Items from a data source:
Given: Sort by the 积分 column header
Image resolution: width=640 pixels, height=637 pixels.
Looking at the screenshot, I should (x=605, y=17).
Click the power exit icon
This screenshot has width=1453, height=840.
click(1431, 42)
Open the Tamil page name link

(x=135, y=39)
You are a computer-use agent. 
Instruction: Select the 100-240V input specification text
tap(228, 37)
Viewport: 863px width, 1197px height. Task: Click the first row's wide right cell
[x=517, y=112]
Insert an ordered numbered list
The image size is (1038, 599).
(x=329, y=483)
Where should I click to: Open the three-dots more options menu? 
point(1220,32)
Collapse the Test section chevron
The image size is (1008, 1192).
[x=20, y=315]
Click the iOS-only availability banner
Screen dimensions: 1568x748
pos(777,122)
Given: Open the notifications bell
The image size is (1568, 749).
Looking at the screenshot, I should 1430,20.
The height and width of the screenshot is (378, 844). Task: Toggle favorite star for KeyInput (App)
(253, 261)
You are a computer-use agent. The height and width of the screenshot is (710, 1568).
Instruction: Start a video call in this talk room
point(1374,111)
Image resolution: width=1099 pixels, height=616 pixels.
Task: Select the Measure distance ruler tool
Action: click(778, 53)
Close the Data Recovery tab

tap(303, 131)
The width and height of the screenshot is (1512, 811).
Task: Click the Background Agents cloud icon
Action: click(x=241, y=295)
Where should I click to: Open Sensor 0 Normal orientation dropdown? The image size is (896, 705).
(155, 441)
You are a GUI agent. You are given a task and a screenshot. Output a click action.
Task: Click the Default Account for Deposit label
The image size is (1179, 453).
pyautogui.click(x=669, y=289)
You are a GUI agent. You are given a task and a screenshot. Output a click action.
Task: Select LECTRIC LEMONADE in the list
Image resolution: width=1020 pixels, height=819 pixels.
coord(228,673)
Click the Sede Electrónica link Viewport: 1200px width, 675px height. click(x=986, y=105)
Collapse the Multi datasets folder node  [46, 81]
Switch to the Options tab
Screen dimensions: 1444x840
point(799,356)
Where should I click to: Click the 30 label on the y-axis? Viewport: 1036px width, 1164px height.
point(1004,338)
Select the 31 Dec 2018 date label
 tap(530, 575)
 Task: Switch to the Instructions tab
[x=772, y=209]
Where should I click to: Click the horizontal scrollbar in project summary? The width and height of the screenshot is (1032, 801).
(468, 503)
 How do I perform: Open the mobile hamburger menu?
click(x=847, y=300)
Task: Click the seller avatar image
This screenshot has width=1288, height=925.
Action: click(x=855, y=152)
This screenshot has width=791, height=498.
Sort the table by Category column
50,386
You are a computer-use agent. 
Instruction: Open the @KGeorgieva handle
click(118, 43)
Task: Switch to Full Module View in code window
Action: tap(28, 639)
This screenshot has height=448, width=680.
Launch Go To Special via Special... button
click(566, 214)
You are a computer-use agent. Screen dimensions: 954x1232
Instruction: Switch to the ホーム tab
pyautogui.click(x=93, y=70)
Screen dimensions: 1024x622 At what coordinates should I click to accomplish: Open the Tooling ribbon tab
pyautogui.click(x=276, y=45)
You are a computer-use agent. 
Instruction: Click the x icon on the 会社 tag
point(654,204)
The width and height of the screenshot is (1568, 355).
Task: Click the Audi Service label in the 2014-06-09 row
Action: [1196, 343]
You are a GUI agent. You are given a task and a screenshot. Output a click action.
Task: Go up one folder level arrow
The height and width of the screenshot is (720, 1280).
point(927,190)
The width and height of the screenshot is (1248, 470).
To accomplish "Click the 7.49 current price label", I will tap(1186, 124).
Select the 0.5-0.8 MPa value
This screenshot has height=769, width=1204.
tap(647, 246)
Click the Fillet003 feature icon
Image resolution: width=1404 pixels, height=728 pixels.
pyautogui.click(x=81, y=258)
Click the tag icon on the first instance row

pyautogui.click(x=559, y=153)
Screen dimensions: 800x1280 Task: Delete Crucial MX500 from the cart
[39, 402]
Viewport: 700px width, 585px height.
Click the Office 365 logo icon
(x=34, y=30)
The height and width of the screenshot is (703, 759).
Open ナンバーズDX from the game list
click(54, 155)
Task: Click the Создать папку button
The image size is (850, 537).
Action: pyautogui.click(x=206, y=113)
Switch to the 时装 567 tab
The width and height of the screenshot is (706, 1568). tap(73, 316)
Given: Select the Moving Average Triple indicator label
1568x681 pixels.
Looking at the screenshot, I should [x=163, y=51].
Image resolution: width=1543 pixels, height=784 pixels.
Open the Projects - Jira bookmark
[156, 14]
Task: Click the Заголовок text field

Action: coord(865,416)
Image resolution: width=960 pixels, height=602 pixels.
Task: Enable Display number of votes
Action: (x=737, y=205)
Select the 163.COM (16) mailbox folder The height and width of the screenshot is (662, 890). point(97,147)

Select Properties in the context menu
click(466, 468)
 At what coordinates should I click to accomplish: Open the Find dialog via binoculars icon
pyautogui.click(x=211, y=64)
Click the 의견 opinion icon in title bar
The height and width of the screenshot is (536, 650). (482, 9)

Work instruction: Scan the records above for the lines holding "Instruction: Click the x icon on the 会社 tag" and "The width and height of the screenshot is (1248, 470).". Transcribe those two and every line between them word for word, and no others.

Task answer:
Instruction: Click the x icon on the 会社 tag
point(654,204)
The width and height of the screenshot is (1568, 355).
Task: Click the Audi Service label in the 2014-06-09 row
Action: [1196, 343]
You are a GUI agent. You are given a task and a screenshot. Output a click action.
Task: Go up one folder level arrow
The height and width of the screenshot is (720, 1280).
point(927,190)
The width and height of the screenshot is (1248, 470).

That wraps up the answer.